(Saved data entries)
########

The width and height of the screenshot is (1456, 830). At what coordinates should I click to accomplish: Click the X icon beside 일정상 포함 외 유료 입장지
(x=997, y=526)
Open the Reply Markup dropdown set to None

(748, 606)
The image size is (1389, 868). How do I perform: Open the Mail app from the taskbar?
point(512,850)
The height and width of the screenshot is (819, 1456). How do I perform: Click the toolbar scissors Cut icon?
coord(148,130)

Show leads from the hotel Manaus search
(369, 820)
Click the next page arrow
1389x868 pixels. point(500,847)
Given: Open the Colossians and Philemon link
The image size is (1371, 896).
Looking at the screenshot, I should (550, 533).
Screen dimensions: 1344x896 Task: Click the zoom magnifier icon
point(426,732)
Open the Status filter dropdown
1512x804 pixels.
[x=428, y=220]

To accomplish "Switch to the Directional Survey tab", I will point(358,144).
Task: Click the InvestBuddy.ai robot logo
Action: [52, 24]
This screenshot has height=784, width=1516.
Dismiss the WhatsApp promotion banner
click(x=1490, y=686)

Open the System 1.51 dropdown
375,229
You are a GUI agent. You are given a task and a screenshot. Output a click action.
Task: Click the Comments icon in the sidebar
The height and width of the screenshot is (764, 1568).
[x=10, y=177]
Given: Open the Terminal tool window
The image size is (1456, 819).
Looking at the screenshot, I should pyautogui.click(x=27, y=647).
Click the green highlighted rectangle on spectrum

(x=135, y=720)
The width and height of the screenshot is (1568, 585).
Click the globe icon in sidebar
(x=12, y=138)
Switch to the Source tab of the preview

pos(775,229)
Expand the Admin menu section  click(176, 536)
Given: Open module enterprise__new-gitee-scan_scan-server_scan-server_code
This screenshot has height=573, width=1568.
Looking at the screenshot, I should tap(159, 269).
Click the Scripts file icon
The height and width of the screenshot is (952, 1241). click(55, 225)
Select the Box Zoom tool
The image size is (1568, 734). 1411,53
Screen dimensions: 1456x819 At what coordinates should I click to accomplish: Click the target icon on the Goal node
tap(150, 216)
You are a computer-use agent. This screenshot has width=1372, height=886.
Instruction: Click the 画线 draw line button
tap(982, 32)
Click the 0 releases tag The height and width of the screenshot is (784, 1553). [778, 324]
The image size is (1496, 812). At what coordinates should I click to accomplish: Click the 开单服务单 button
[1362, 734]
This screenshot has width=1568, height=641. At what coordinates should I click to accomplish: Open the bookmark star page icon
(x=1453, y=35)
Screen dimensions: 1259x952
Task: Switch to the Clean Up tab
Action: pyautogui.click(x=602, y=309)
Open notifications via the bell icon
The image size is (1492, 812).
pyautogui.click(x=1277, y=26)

########

▶ [Task goal]: Return all lines in the entries above that carry the word "agent".

▶ [Result below]:
You are a GUI agent. You are given a task and a screenshot. Output a click action.
You are a computer-use agent. This screenshot has width=1372, height=886.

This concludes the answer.